Physics 24/11/2017

Mathematical relationships in GCSE Physics

By KEVIN QUINN

Sometimes students treat an equation like a black box. You plug in the numbers and – hey presto! – out comes the answer. But if you’re going for a top grade, you need to think carefully about the meaning of the equation and how its variables are related to one another. In this blog, we explain proportionality and constants, as well as linear and nonlinear relationships.

As you can see from our blog Equations in GCSE Physics, there are a lot of equations in the new 9-1 GCSE Physics course. The best way of remembering them all is to understand how they work. Here, we take a closer look at proportionality and constants, as well as linear and nonlinear relationships.

 

Direct proportionality

Let’s get stuck right into an example. Here goes.

EXAMPLE.  Erica investigates how the acceleration of a trolley is affected by the resultant force applied to it, and obtains the following results.

She then states that the acceleration of the trolley is directly proportional to the resultant force applied to it. Is she correct? Explain your answer.
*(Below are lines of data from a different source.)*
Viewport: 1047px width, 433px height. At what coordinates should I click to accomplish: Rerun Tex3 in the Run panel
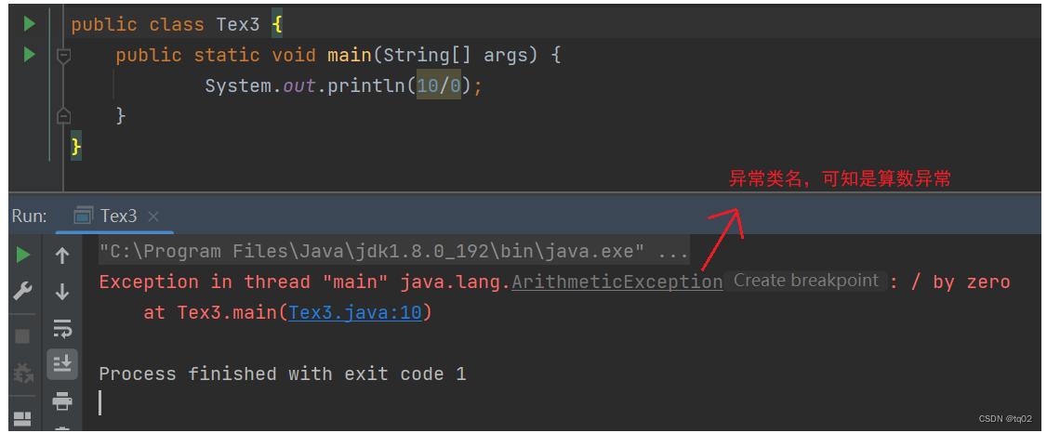[23, 255]
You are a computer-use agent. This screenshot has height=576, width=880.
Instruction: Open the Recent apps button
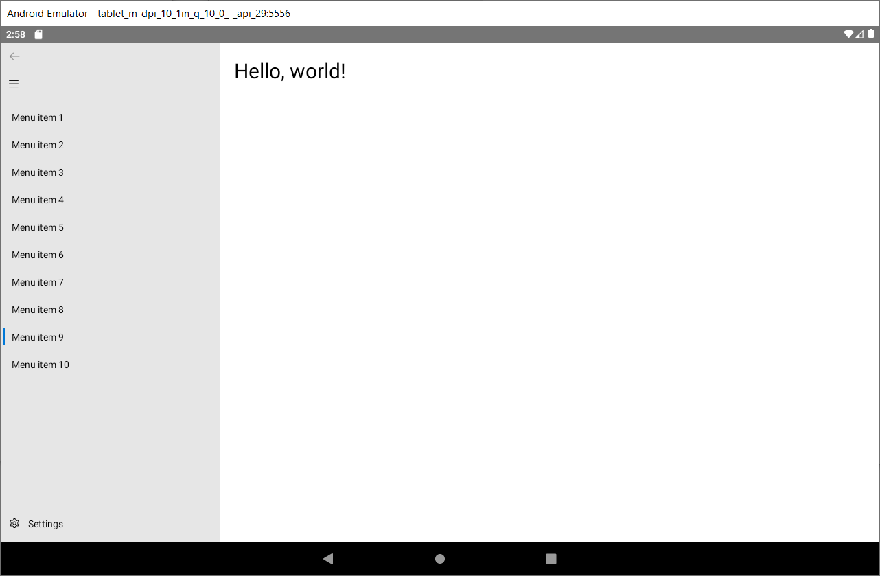click(551, 559)

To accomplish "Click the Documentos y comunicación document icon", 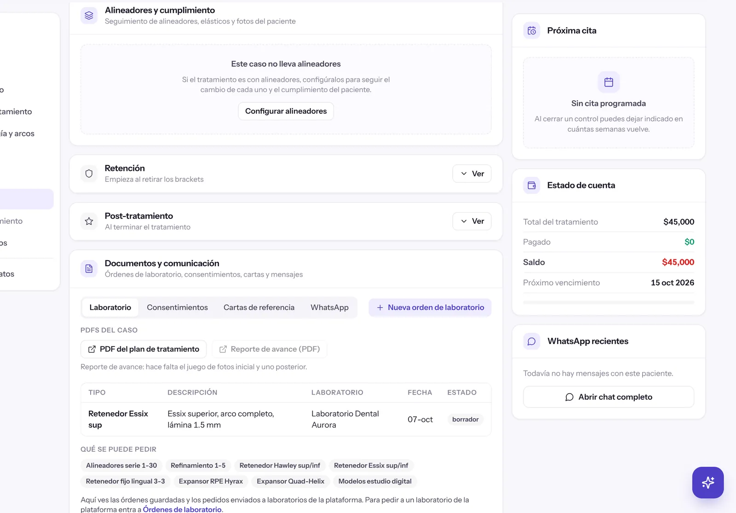I will (x=89, y=268).
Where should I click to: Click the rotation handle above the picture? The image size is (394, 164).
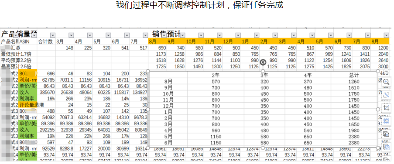coord(263,63)
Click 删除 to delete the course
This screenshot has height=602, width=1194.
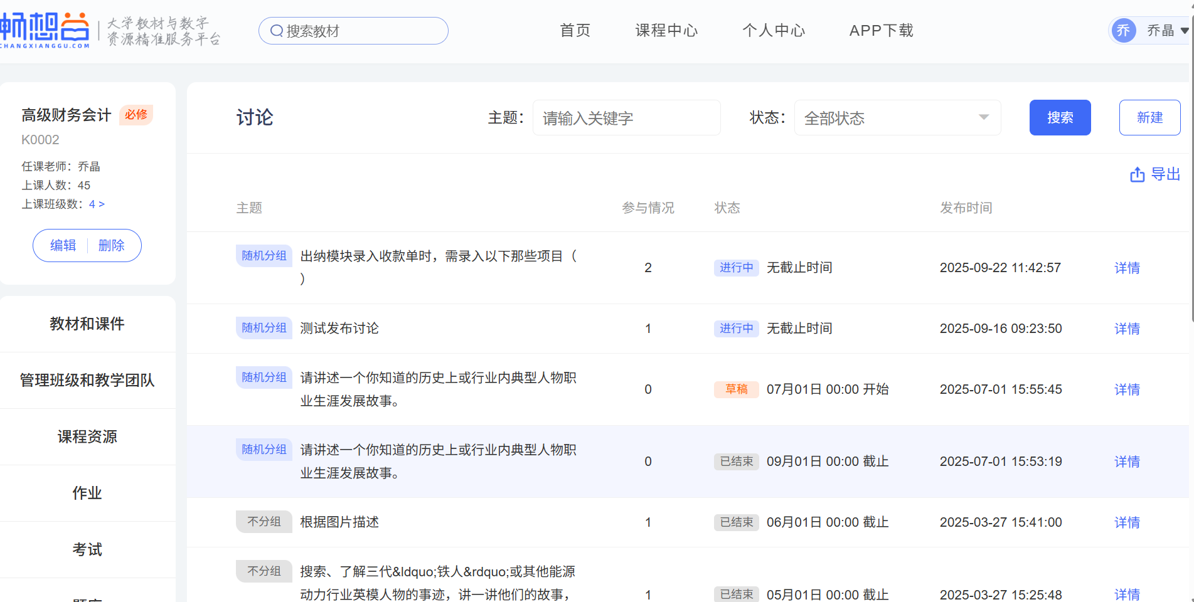[x=112, y=246]
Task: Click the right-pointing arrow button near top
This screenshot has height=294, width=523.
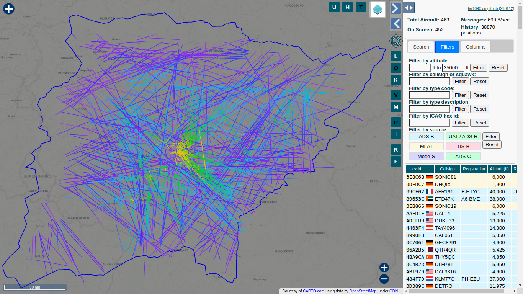Action: click(x=396, y=8)
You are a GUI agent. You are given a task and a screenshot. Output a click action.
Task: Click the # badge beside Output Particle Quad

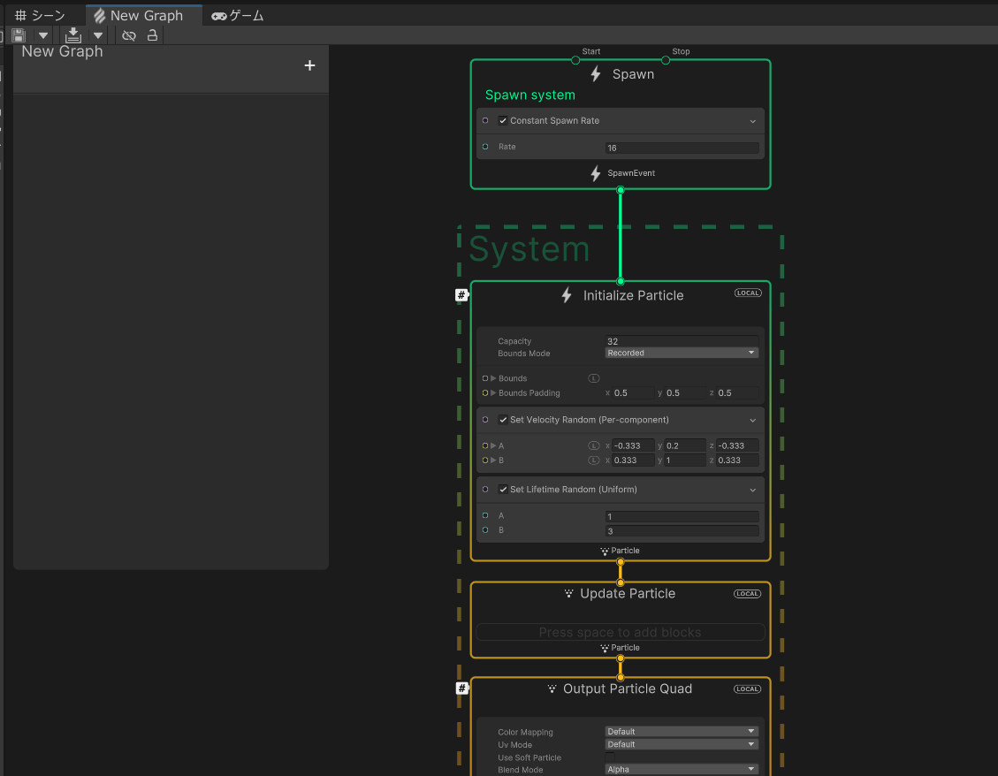point(461,689)
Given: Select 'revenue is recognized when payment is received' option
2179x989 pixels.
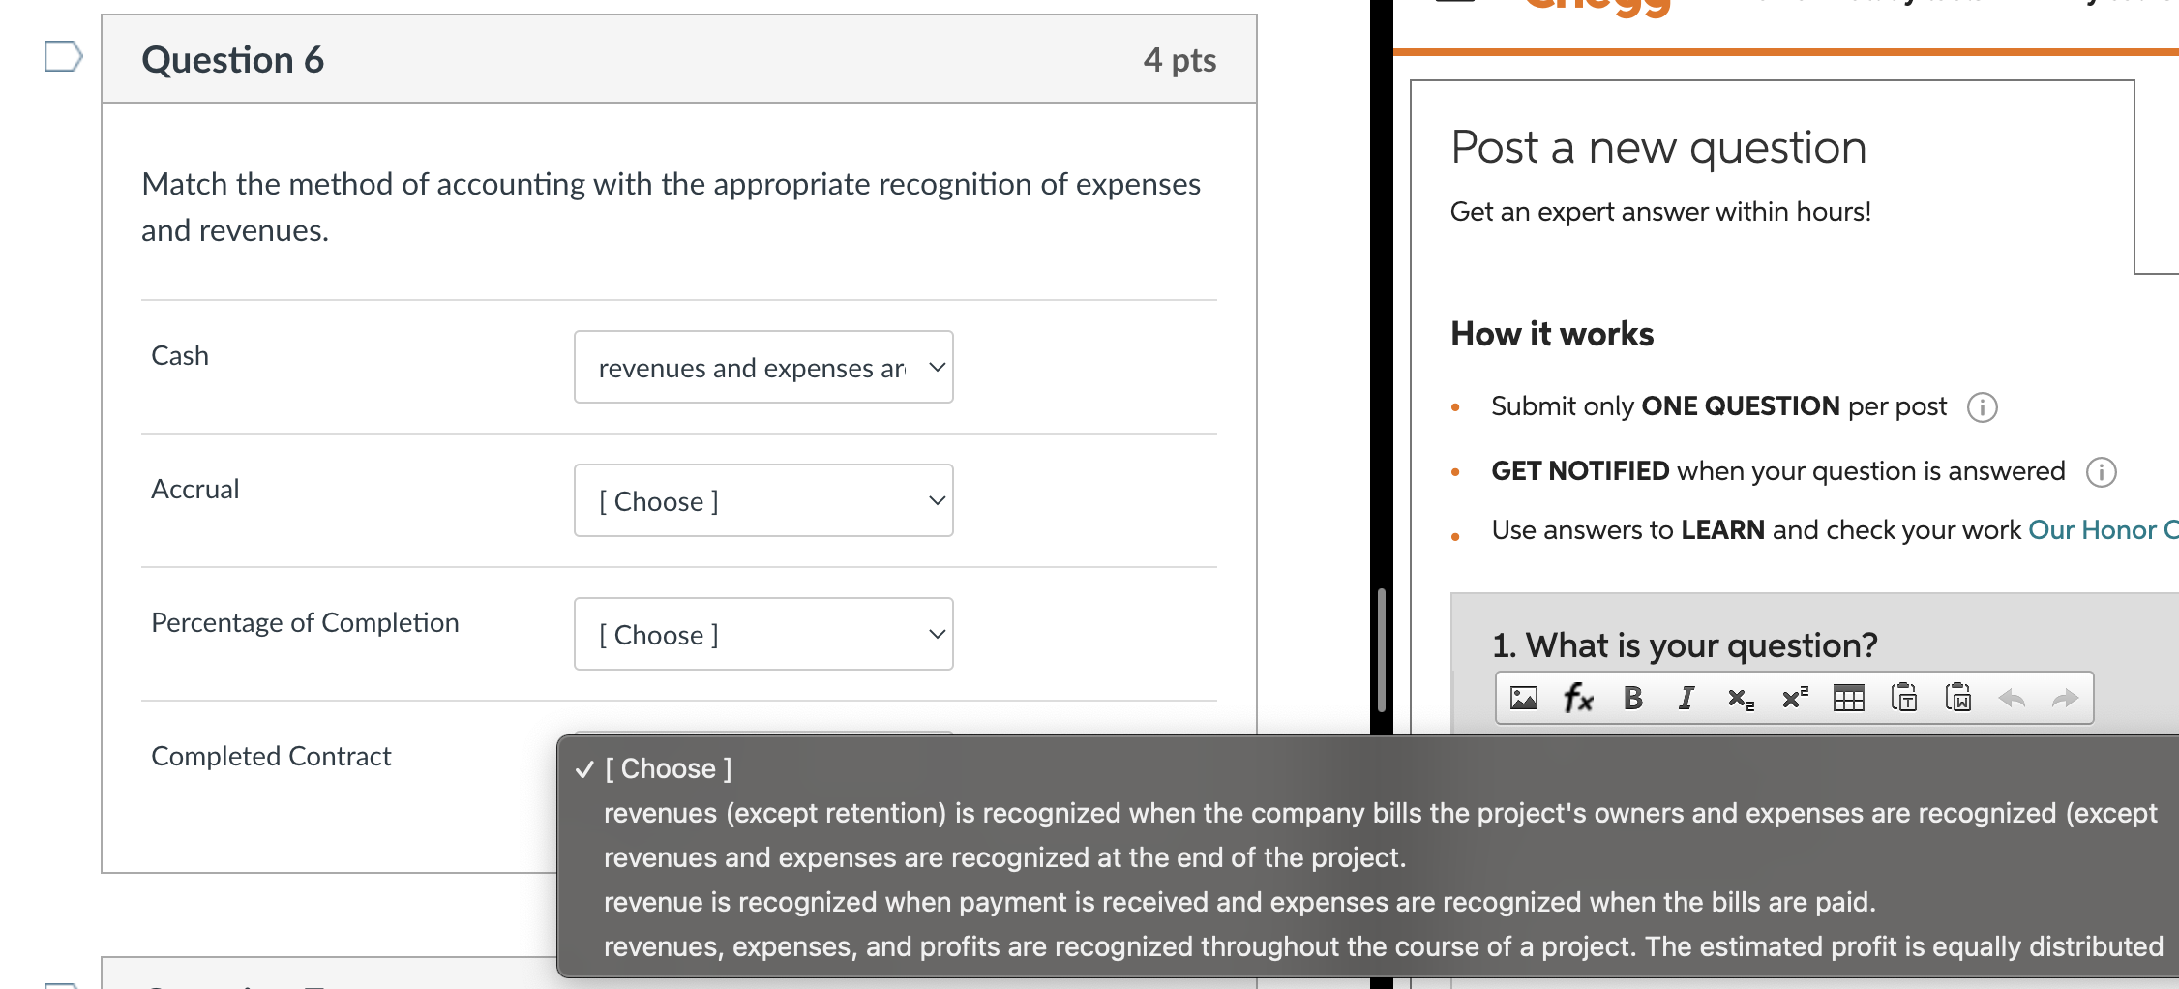Looking at the screenshot, I should click(x=1239, y=902).
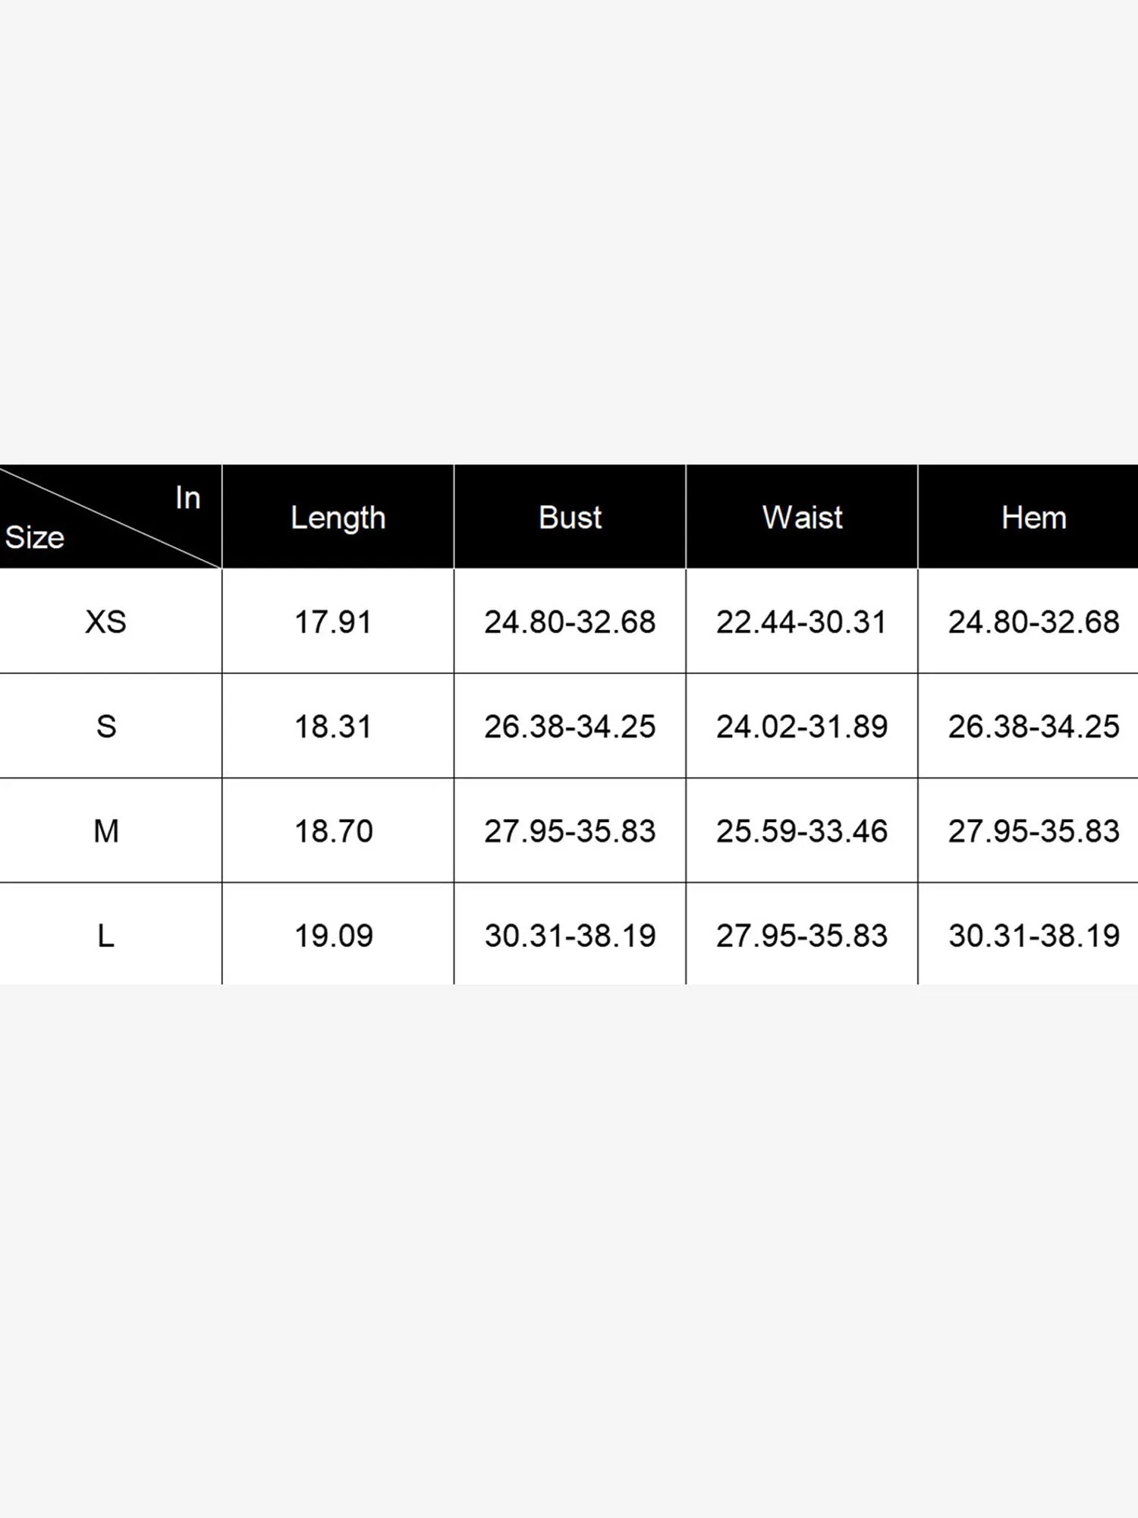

SOLUTION.  If two variables are directly proportional to one another it means that, as one doubles in size, then so does the other; if one trebles, then so does the other, or if one halves, then so does… well, you get the idea. We say that the proportional change in one variable is equal to the proportional change in the other.

In this example, the statement that the acceleration is proportional to the resultant force can be written mathematically as:

a ∝ F

Take a look at the data above.  Does a double as F doubles?  Well, in the first pair of readings, when F = 1 N, a = 0.2 m/s2. In the second pair of readings, when F has doubled to 2 N, a has also doubled to 0.4 m/s2. This pattern continues for the rest of the data (compare F = 2 with F = 4, or F =3 with F = 6).

To get the marks in this question in an exam, you would answer “yes”, and then compare any two pairs of values as we’ve done above.

 

Proportionality to equality

The proportionality relation between acceleration and resultant force (a ∝ F) is really useful, as it helps us see quickly how changing F affects a. But it isn’t an equation. Why not? Because it doesn’t contain an equals sign, of course!

To turn any proportionality relation into an equation, we have to add a constant of proportionality.  In maths, this constant is normally given the symbol k, which leads us to the following equation which relates a to F:

a = k F

If you’ve already watched the video on Newton’s laws of motion then you might have spotted that, in this equation, the value of k is equal to 1/m (where m is the mass of the trolley). Multiplying both sides of this equation by m leads us to the usual mathematical version of Newton’s second law (F = m a).

Another way to prove that a ∝ F is to calculate the value of k for each pair of values. This is done by dividing each value of a by the corresponding value of F. By doing this, we end up with an additional row in our table:

Calculating the value of k for several pairs of values is another way to check whether a and F are proportional to one another in this dataset. If the values which we calculate for this constant of proportionality (k) are all equal to one another, then we can say with confidence that a is indeed proportional to F.

 

See the word linear? Think ‘line’

The relationship between a and F in the previous example is linear.  When you see the word linear in physics, think ‘line’. A graph of two variables which are directly proportional to one another will always be a straight line through the origin.

In this case, we can see that a plot of a against F is indeed a straight line through the origin, and that a doubles when F doubles (and so on). This is further confirmation of the fact that a ∝ F.

Curveball

If the variables in physics were always directly proportional to one another, and we lived in a world of straight lines, then we’d finish this blog right here and pat ourselves on the back for another job well done. But not so fast! Let’s look at another example.

EXAMPLE.  Howard investigates how the current (I) through a filament bulb changes as the potential difference (V) across it is increased, and obtains the below results.

Use this data to show that the current is not directly proportional to the potential difference across the bulb.

SOLUTION.  If you follow the steps taken in the solution to the previous example, you’ll quickly be able to prove that I is not proportional to V for this dataset. For example, when V increases from 2 to 4, I only increases from 1.00 to 1.60. In other words when V doubles, I increases by a factor of less than 2. That’s all you need to say to answer this question in an exam.

Looking more closely, we can see that if we divide each I value by the corresponding V value (1.00 ÷ 2, 1.60 ÷ 4, etc.) the calculated values aren’t equal to one another. That’s further proof that I and V are not proportional in this case. Finally, if you want to be triply sure that I and V are not directly proportional to one another here, we can plot a graph of I against V.

 

This relationship is described as being nonlinear, as the above graph is not a straight line. In this case current is not directly proportional to the potential difference across the bulb.